Stress is the result of both external and internal factors – what happens combined with how you evaluate its seriousness and your ability to cope. A lost job, a dissolved marriage, a serious illness or any of hundreds of other circumstances can prompt stress. But for those to result in stress, especially long-term, an individual has to evaluate them and him or herself in a certain way.
A person who feels confident in his or her ability to quickly overcome hurdles (and at a modest ‘cost’) is much less likely to feel stress for long. A person who identifies situations realistically, and who believes they have the capacity to deal with life’s inherent difficulties may feel challenged. But that is normal life and a healthy reaction, it is not stress.

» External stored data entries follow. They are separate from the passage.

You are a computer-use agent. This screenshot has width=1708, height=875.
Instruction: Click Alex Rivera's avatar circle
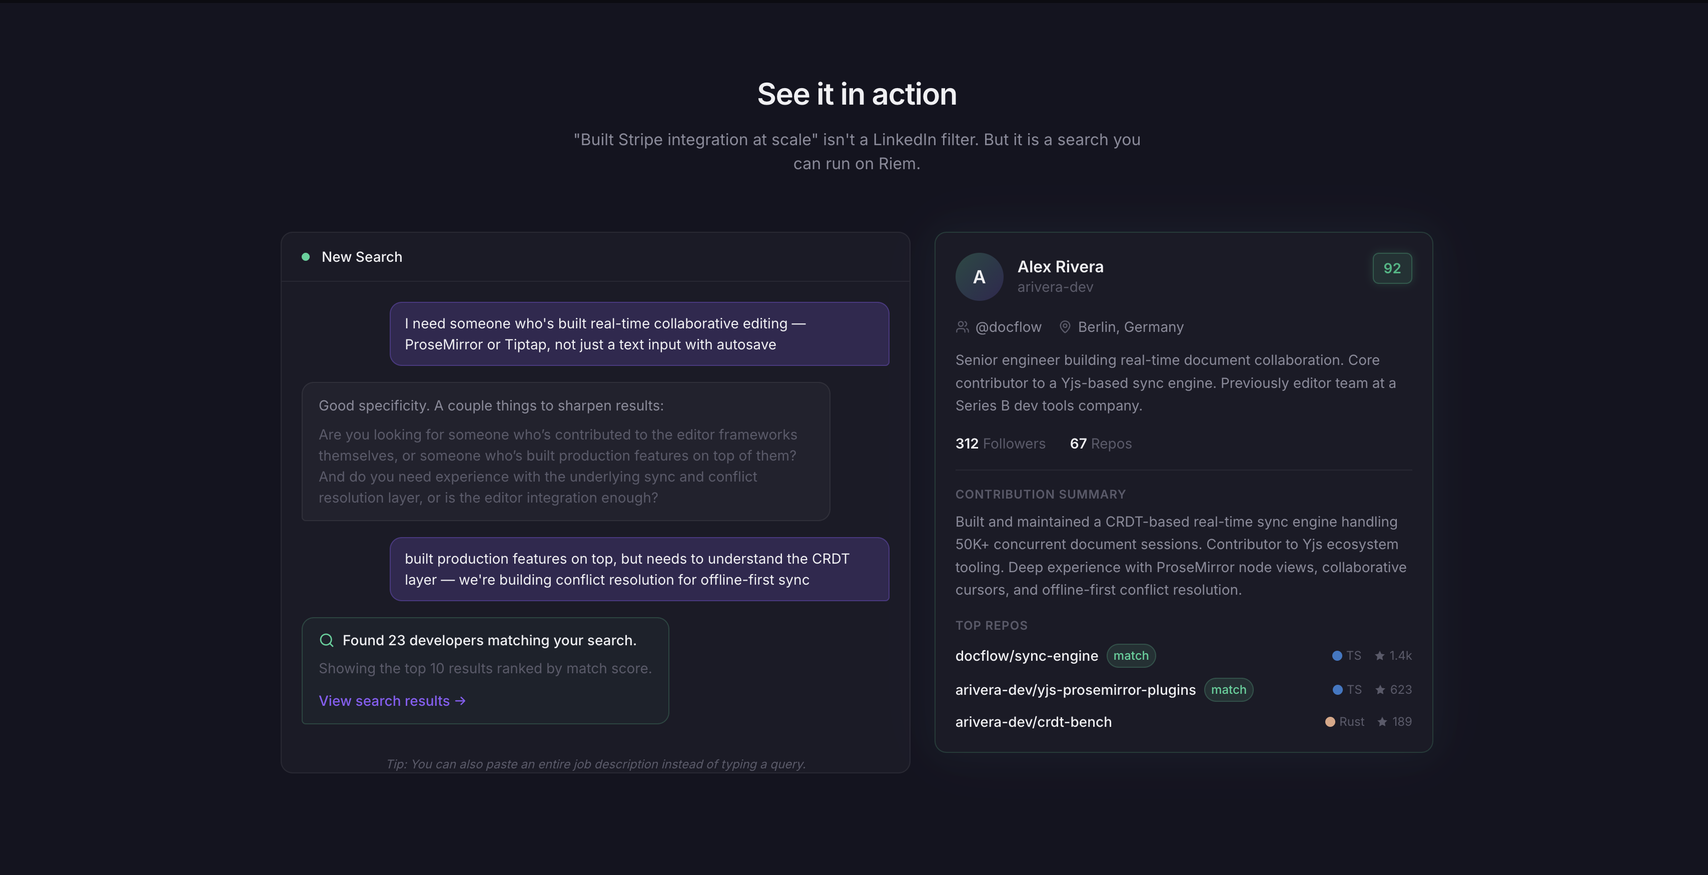click(979, 277)
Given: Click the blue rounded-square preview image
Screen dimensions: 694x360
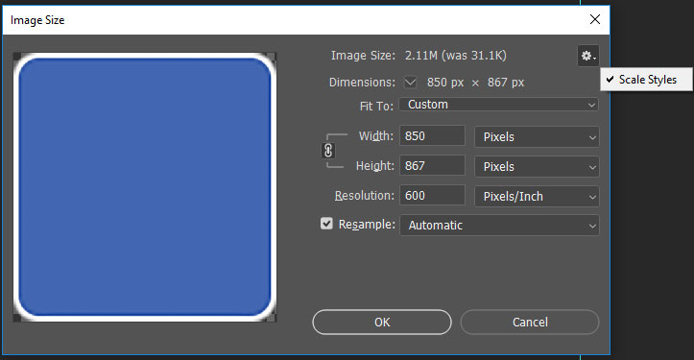Looking at the screenshot, I should (145, 187).
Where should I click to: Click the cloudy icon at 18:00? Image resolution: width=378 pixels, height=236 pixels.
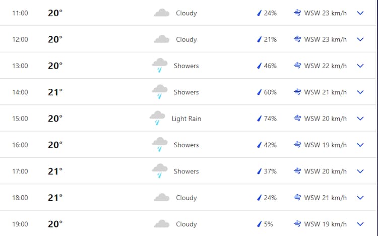point(161,198)
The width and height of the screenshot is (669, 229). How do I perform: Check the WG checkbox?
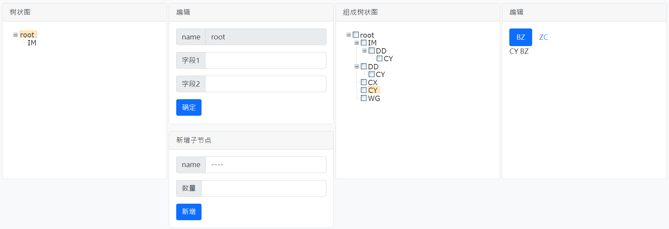tap(364, 98)
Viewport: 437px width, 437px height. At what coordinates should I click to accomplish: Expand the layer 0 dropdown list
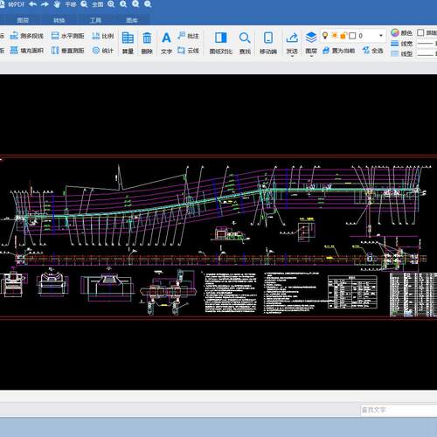[381, 36]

Chronic stress is harmful and very few harmful conditions are ‘natural’ in the sense that they are inevitable, nor are necessarily devastating, or can not be overcome. If life were predominantly disasters we couldn’t cope with, insurance companies wouldn’t make the fortunes they do.
So, to deal with chronic stress well it’s necessary to have an objective view of the actual damage external circumstances entail. Many situations in life result in a loss of values, a loss (temporarily) outside our control. But companies that experience business reverses do recover, injuries heal, relationships mend or form between new partners, new friends are found.
Even losses that are permanent – an amputated leg, the death of a loved one, a bankrupt business – are not equivalent to the loss of life or hope. Individuals can, and do, compensate. Time alone doesn’t heal all wounds, but thought and effort can go a long way toward doing so.
When an individual focuses on what is valuable and possible, acute stress is minimized. When thought and effort combine with a realistic attitude toward the inherent hurdles in life, chronic stress is all but impossible.
It isn’t advisable to have a Pollyanna attitude that ‘everything is always ok, no matter what’. Bad things do happen and realism requires seeing that. But that same realism can be the basis for seeing things in perspective. Things may be, in fact, as bad as they seem. But, they rarely have to stay that way.
Acknowledging what is real and recognizing that it’s possible to create or acquire new values to replace a loss are key to avoiding long term stress. Long term stress, which often accompanies or leads to depression, tends to be self-reinforcing. You feel bad, so things look bad. Things look bad, so you feel worse.
Objectivity and re-committing oneself to the achievement of values is essential for breaking the cycle. But recognize that gaining those values is an achievement, one requiring thought and action. Rarely do they simply arrive in some equivalent of a winning lottery ticket.